> [TEXTAUSZUG]:
+ + + + + + +
Rotenburg – Was tun, wenn die Tochter sich komplett abschottet? Wenn ein Schüler nicht mehr mit sich reden lässt und tagsüber unterwegs ist, statt sich in der Schule blicken zu lassen? Wenn man selbst als junger Erwachsener die Abzweigung in Richtung Ausbildung verpasst hat und nicht mehr weiter weiß? Diese drei Perspektiven sind mögliche Fälle für die Jugendbrücke des Vereins „Lebensraum Diakonie“ in Rotenburg. Das Projekt soll abgehängten Jugendlichen Gelegenheit und Handwerkszeug geben, wieder in die Gesellschaft zurückzufinden. Das Programm ist neu: „Wir tasten uns da so ran“, sagt Dorothee Gräf.

Der Startschuss für das bereits laufende Vorhaben fiel am 1. Januar. Seither bietet die Jugendbrücke, angegliedert an die von Gräf geleitete Jugendwerkstatt, den vielstufigen Zugang. Die Hilfe können viele gebrauchen – „und jeder wird so akzeptiert, wie er ist“, verdeutlicht die Projektentwicklerin.

Dass junge Menschen außen vor sind, könne ganz unterschiedliche Auslöser haben. Die Corona-Krise habe sicher ihren Beitrag geleistet – Heimschulung, lange Fehlzeiten und Erkrankungen bilden nicht selten den Ausgangspunkt. Dann wieder den Anschluss an Lerninhalte zu finden, sich wieder in der Klasse oder anderen Gruppen zu behaupten, überhaupt zu interagieren, kann schwer sein. Aber auch erlittene Traumata können dazu führen, dass sich Menschen zurückziehen.
+ + + + + + +
> [BEREITGESTELLTE DATEN]:
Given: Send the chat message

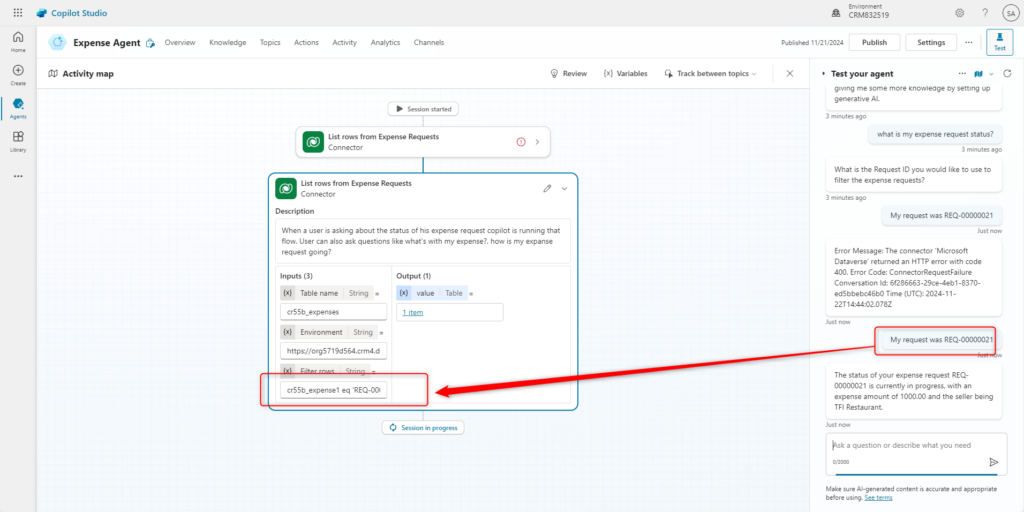Looking at the screenshot, I should (x=993, y=462).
+ + + + + + +
> [ANFORDERUNGEN]:
1 – Wann fiel laut dem Textauszug der Startschuss für die Jugendbrücke?
2 – Schreiben Sie aus dem Textauszug die Stelle von „Rotenburg – Was“ bis einschließlich „sagt Dorothee Gräf.“ wortgetreu ab.

> [LÖSUNGEN NACH AUFGABEN]:
1 – Am 1. Januar.

2 –
Rotenburg – Was tun, wenn die Tochter sich komplett abschottet? Wenn ein Schüler nicht mehr mit sich reden lässt und tagsüber unterwegs ist, statt sich in der Schule blicken zu lassen? Wenn man selbst als junger Erwachsener die Abzweigung in Richtung Ausbildung verpasst hat und nicht mehr weiter weiß? Diese drei Perspektiven sind mögliche Fälle für die Jugendbrücke des Vereins „Lebensraum Diakonie“ in Rotenburg. Das Projekt soll abgehängten Jugendlichen Gelegenheit und Handwerkszeug geben, wieder in die Gesellschaft zurückzufinden. Das Programm ist neu: „Wir tasten uns da so ran“, sagt Dorothee Gräf.